Discover the best way to prepare houseplants for a move outdoors.
Master gardener Paul James discusses how to prepare houseplants for the outdoors and where to place your plants so that they not only survive, but thrive.
Knowing exactly when to make the move is a guessing game, but generally it's safe to move houseplants outdoors when nighttime temperatures are consistently in the 50s. "However, I usually wait two to three weeks beyond the safe date just to make sure," says James, "especially since the weather here can change very quickly and very dramatically." When the time is right, he grabs a giant dolly, loads up his houseplants and moves them outside.
Once the plants have been watered, it's time to douse them with a watering can of compost tea. James mixes in droppings provided by his daughter's rabbit, Buns. "Actually, this is something I do every two to three weeks," says James, "and thanks to Buns, I've got a never-ending supply of this nutrient-packed, nitrogen-rich stuff." In lieu of compost tea and droppings, you can add some granular fertilizer, in particular, a timed-release fertilizer designed specifically for houseplants.
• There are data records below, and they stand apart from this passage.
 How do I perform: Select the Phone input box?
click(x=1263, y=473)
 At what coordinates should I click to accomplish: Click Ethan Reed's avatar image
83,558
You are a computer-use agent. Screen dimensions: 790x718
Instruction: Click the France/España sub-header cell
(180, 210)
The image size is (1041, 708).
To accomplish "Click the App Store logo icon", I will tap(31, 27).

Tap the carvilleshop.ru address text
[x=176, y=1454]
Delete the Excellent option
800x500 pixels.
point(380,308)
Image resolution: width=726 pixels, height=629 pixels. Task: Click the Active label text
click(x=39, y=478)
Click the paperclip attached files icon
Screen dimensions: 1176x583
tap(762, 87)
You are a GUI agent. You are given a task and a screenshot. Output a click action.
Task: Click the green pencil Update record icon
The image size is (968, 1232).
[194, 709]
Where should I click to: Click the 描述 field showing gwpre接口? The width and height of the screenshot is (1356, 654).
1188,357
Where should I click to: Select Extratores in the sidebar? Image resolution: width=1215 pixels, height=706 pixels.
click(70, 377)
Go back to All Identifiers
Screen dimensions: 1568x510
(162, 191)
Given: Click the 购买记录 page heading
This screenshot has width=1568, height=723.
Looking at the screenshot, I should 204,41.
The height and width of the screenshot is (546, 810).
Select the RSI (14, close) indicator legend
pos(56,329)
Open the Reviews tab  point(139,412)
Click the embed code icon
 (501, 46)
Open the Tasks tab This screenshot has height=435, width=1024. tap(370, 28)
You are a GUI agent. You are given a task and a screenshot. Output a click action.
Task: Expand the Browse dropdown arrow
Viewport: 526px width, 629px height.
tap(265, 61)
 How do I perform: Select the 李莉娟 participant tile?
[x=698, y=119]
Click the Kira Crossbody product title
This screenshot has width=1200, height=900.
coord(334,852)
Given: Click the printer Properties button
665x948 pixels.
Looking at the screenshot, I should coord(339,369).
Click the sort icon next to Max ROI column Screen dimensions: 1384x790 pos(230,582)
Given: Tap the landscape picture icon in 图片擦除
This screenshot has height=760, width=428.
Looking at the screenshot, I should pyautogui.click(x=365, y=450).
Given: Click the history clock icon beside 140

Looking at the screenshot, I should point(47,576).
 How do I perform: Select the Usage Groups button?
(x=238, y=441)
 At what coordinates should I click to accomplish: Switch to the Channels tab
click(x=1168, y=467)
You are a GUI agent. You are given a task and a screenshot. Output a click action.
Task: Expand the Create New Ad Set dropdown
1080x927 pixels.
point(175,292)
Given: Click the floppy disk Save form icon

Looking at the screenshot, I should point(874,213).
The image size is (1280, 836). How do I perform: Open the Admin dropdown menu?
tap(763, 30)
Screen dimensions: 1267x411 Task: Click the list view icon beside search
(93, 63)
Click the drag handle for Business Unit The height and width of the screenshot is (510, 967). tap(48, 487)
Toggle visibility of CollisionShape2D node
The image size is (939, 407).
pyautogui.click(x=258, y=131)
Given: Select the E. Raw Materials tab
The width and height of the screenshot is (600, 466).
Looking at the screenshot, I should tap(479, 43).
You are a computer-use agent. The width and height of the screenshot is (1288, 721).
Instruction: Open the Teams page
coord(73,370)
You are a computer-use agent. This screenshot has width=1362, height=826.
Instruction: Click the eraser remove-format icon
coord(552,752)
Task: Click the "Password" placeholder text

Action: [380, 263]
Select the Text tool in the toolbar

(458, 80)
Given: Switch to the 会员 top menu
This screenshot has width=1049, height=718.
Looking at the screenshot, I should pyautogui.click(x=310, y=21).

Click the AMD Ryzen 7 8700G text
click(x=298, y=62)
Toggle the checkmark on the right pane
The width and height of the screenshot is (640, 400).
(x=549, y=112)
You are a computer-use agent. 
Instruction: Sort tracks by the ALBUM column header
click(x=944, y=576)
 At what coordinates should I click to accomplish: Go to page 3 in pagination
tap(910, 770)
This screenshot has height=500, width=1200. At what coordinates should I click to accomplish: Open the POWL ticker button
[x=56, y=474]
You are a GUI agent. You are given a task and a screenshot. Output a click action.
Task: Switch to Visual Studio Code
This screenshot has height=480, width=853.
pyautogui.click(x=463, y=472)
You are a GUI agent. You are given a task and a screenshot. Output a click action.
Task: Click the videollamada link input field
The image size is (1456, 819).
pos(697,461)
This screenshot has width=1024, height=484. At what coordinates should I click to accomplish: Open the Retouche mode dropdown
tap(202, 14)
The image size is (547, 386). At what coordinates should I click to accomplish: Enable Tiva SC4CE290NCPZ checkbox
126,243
Mix the fertilizer into the top one or two inches of the potting mix.
Location, location, location
Selecting the right spot for your houseplants is important because not all of them can tolerate full sun. It's a common misconception that tropical houseplants enjoy a full sun location, but many actually thrive in the shade cast by tall trees. This Alpinia, which is a type of ginger, can handle a couple hours of morning sun, but after that, it needs nearly full shade.
The same is true of this staghorn fern (Platycerium), which did remarkably well indoors.
Unfortunately, this Adenium obesum or 'Desert Rose' didn't fair as well, but it should rebound in no time.
Other plants such as these sago palms can take full sun, but it's a good idea to get them acclimated first by placing them in a semi-shady spot for a week or so before placing them in full sun. Realize that you may have to move some plants around until you find just the right mix of sun and shade, especially if you aren't sure what your plants prefer.
A final tip
If you put potted patio plants on saucers to prevent stains from forming on surfaces, keep in mind that the water that collects in those saucers creates the perfect breeding ground for mosquitoes, so get in the habit of draining them right after you water.
"And if you're wondering whether you should move all your houseplants outside," concludes James, "the answer is almost always 'yes', because they, like me, would much rather be outdoors than in."